◆ **Extrait du document**
Orléans (Marguerite d')

Marguerite d'Orléans, plus connue sous le nom de Marguerite de Navarre, née en 1492 à Angoulême, est la sœur de François Ier. Dotée d'une solide éducation, elle parle couramment l'italien, l'espagnol, le grec, le latin et l'hébreu. Marguerite devient duchesse d'Alençon en épousant, en 1509, le duc Charles IV et vit dans la forteresse alençonnaise jusqu'en 1514 avec son mari et sa belle-mère, Marguerite de Lorraine. Marguerite d'Orléans tient alors dans notre ville une cour exceptionnelle où brillent les plus grands esprits du moment.

◆ **Les données**
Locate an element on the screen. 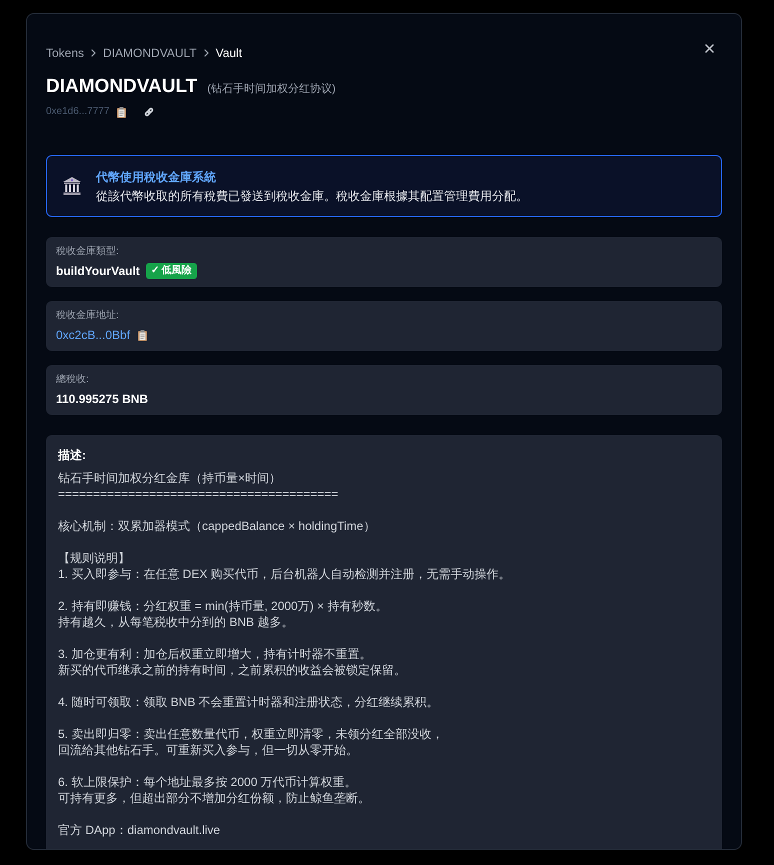 The width and height of the screenshot is (774, 865). token-subtitle: (钻石手时间加权分红协议) is located at coordinates (272, 90).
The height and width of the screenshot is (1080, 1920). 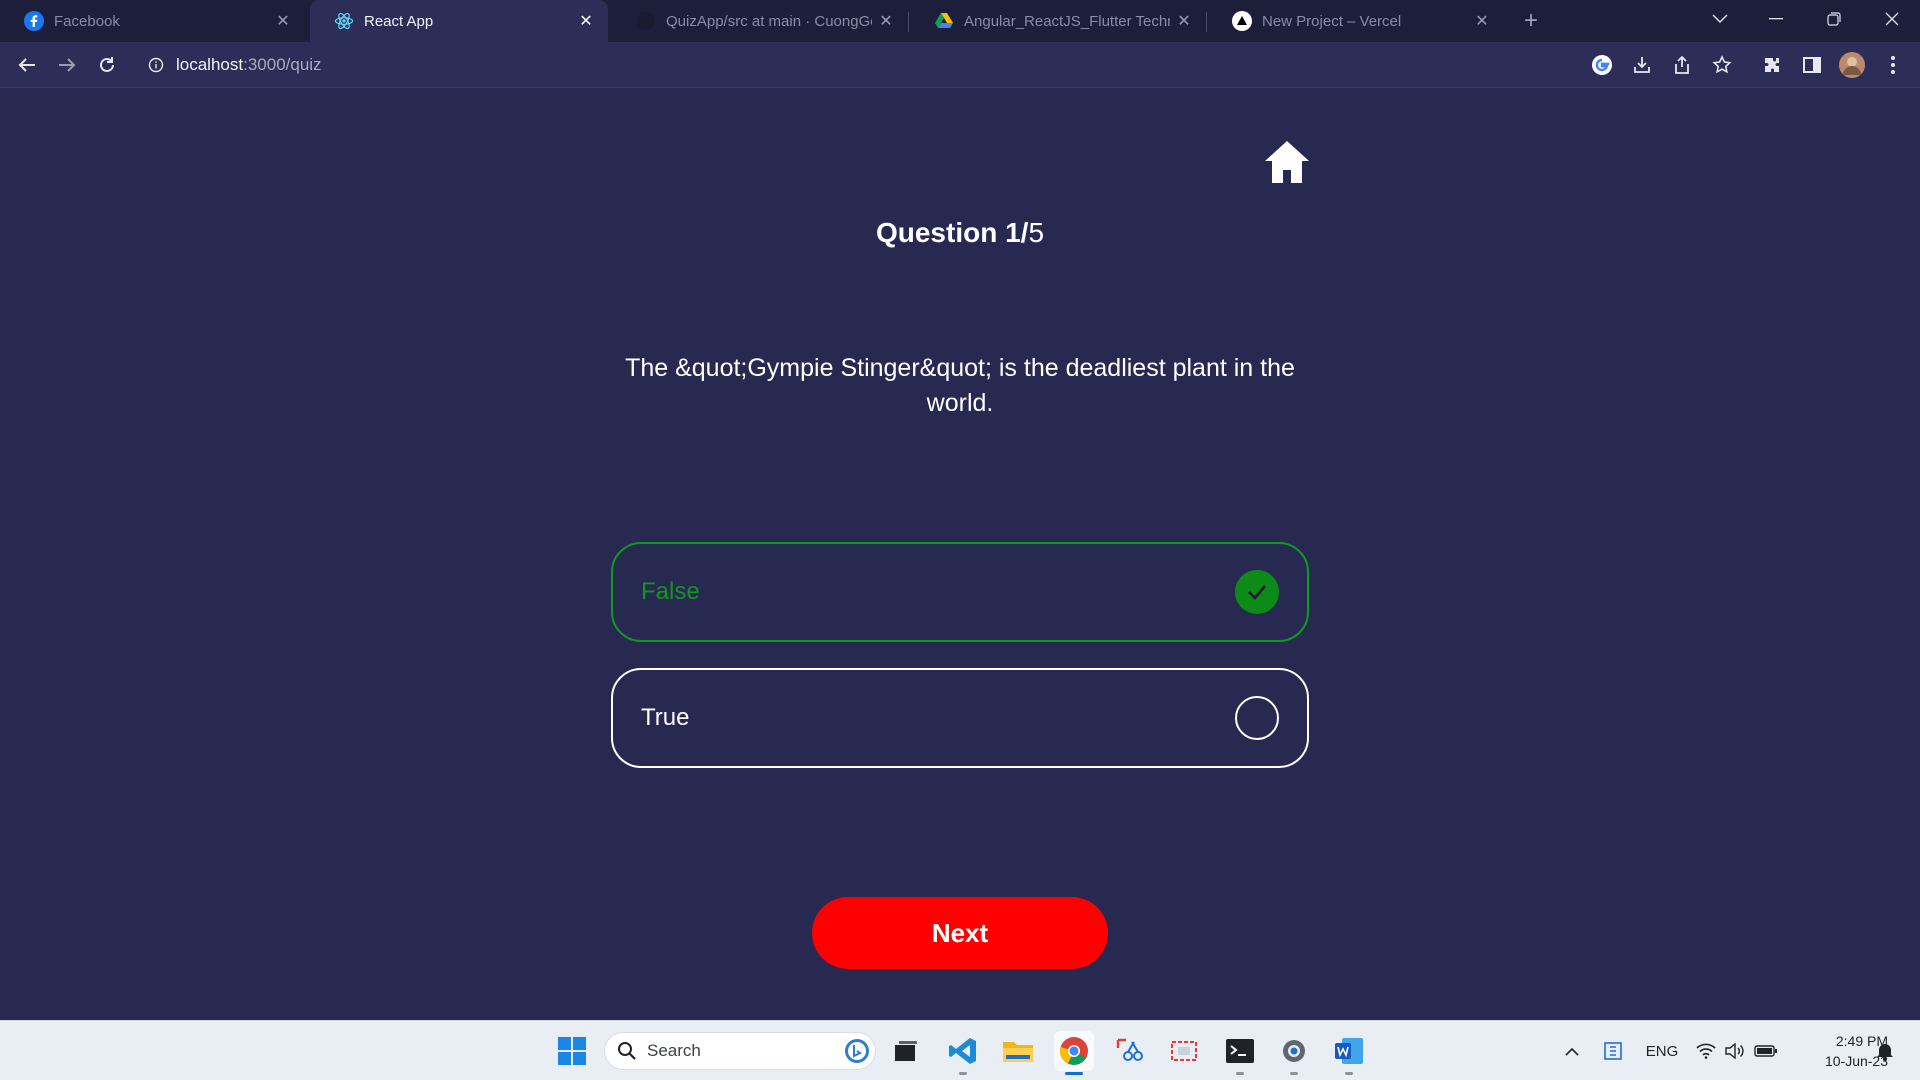 What do you see at coordinates (674, 1050) in the screenshot?
I see `search-label: Search` at bounding box center [674, 1050].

◆ **Exercices**
1. Expliquez en une à trois phrases, d'après la notice sur Marguerite d'Orléans, comment elle devient duchesse d'Alençon.
2. Selon la notice sur Marguerite d'Orléans, jusqu'en quelle année vit-elle dans la forteresse alençonnaise ?
3. Poursuivez la notice sur Marguerite d'Orléans à la suite de sa dernière phrase.
La liste n'intervient en rien dans ces exercices.

◆ **Réponses aux activités**
1. Elle devient duchesse d'Alençon en épousant, en 1509, le duc Charles IV.

2. Jusqu'en 1514.

3.
En 1515, son frère monte sur le trône et appelle aussitôt près de lui sa sœur. Le roi comble de cadeaux Marguerite et Charles IV devenu le deuxième personnage de France. À la Cour, la duchesse d'Alençon assiste aux entrevues du souverain et des ambassadeurs étrangers. En 1520, Marguerite revient au château d'Alençon. L'Église traverse alors une crise majeure et Marguerite s'interroge sur les Écritures, avec une préférence marquée pour l'obéissance à l'esprit des textes. De 1521 à 1524, notre duchesse lutte sur deux fronts : elle aide François Ier à préparer la campagne de Pavie, mais s'oppose à lui en protégeant la Réforme qui apparaît vers 1525 à Alençon, l'une des premières villes de Normandie où s'implantent les doctrines réformistes.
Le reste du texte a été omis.